Quick check: Mirror that port and quantify broadcast/unknown share; check storm-drop and port policing counters during the slowdown window.
Fix: Apply ingress policing/rate limiting on that port; enable storm control for relevant types; isolate via VLAN if needed to contain blast radius.
Pass criteria: With the device connected, global latency/drops stay within X_ms/X_cnt; abnormal traffic share ≤ X_% for X_min.

Captures look “normal”, but failures still happen — event is egress-queue timing and the tap misses it?

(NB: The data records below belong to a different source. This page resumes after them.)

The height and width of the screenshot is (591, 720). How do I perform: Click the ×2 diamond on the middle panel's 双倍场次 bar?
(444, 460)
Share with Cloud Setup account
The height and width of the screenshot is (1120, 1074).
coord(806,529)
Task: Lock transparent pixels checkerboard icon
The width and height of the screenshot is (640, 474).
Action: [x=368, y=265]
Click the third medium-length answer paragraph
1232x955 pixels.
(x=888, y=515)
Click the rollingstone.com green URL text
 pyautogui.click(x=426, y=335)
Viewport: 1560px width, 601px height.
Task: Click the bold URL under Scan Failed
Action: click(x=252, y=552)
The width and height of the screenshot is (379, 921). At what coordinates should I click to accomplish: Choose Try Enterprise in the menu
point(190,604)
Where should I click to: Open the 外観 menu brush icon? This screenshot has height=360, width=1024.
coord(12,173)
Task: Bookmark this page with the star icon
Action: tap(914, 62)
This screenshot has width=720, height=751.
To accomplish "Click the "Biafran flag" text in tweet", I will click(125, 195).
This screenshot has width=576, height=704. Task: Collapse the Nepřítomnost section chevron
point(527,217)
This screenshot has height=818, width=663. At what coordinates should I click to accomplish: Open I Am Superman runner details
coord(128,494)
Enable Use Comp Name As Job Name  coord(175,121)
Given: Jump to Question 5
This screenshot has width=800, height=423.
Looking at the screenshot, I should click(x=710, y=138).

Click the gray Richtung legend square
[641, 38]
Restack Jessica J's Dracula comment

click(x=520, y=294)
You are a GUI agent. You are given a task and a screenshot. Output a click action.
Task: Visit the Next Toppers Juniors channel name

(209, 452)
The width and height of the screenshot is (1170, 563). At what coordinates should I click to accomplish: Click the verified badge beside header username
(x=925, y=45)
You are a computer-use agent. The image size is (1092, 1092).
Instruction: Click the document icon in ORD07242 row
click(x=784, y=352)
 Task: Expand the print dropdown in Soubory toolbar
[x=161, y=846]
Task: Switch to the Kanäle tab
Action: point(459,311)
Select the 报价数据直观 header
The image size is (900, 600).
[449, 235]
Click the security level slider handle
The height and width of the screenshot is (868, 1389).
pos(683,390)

Likely cause: The event is created at egress under congestion (queueing/drop), while capture is taken at ingress; or the mirror destination drops at peak.
Quick check: Switch to egress tap (if supported) or mirror a narrower scope; correlate counter baselines to the exact failure timestamp.
Fix: Reduce mirrored sources to avoid oversubscription; use counters + event logs as the primary trigger and capture around the event window.
Pass criteria: Reproduction hit rate ≥ X_%; event-aligned counters show a clear signature; mirror port drop increment ≤ X_cnt per X_min.